Сотрудники ЦРТ в общем старались не разлучать подобные пары или же воссоединяли их, как только это вновь становилось возможным; однако возможным это оказывалось не всегда, особенно если мужчин поголовно призывали на какие-то срочные работы. Да никто и не ожидал, что Центр станет переделывать свои списки и вносить коррективы в программы компьютеров во имя воссоединения какой-то пары. Во имя продолжения жизни на планете каждый анаррести готов был в любой момент отправиться туда, где он более всего нужен, и делать ту работу, в которой на данный момент была наибольшая потребность. Человек вырастал, воспринимая произвольное распределение назначений на работу как основополагающий фактор жизни, как неотложную, постоянную социальную необходимость; тогда как семья, супружество считались исключительно личным делом, тем выбором, который можно было совершить только в пределах иного, более важного множества выборов.

Но когда направление выбрано по собственной доброй воле и от души, может показаться, что все вокруг способствует твоему продвижению вперед. Зачастую возможность и реальность разлуки служили лишь укреплению взаимной верности партнеров. В стремлении сохранить верность друг другу было что-то от вызова Судьбе и, возможно, обществу — где не существовало ни правовых, ни моральных наказаний за неверность, где на разлуку приходилось соглашаться добровольно, где вас могли разлучить в любое время и на долгие годы... Впрочем, люди всегда любили бросать вызов Судьбе и искали свободу в ее противоположности .

В 164-м году многие из тех, кто никогда не пытался бросать вызов Судьбе, попробовали, что это значит; и многим понравилось испытывать себя на прочность, понравилось ощущение опасности. Засуха, начавшаяся летом 163-го года, не закончилась к зиме, и к лету следующего, 164-го года возникли серьезные экономические трудности и угроза голода.

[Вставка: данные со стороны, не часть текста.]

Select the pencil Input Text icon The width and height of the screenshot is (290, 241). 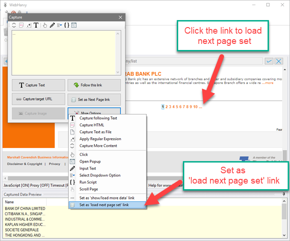point(52,25)
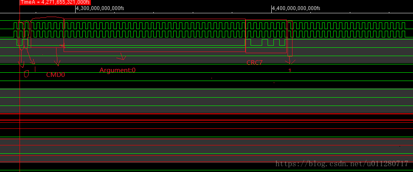
Task: Click the handwritten 0 start bit annotation
Action: pos(26,74)
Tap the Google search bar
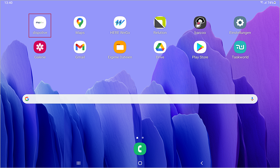This screenshot has height=168, width=280. tap(140, 99)
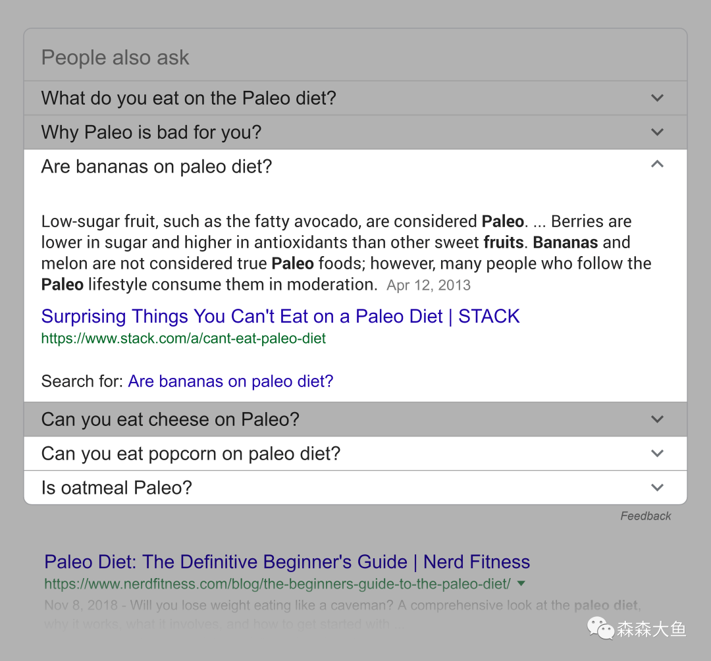The height and width of the screenshot is (661, 711).
Task: Expand the "What do you eat on the Paleo diet?" chevron
Action: click(x=657, y=98)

Рационы были строго ограничены; график работ составлен по принудительному образцу. Борьба за то, чтобы вырастить хоть какой-то урожай и суметь правильно распределить запасы, приобрела конвульсивный, отчаянный характер. И все же люди не впадали в отчаяние. Одо писала: «Ребенок, свободный от бремени собственничества, от бремени экономического соперничества, вырастет с желанием всегда делать то, что необходимо всем, и будет способен радоваться, делая это. Работа бессмысленна, если она омрачает душу. Радость матери, кормящей своего малыша, йли учителя, или удачливого охотника, или хорошего повара, или умелого работника — любого, кто делает нужную другим работу и делает ее хорошо, — удивительно сильна и прочна, она является, возможно, одним из самых глубоких источников человеческой признательности и социальности». В этом смысле Аббенай летом 164-го года был подхвачен как бы неким незримым потоком счастья. Работа делалась всеми с легкой, открытой душой, как бы тяжела она ни была, и всегда ощущалась готовность любого забыть о своих личных заботах и проблемах во имя общего дела. Вновь ожили старые лозунги времен Заселения. Было упоительно сознавать, что связи между отдельными членами общества лишь упрочились, несмотря на все тяжкие испытания.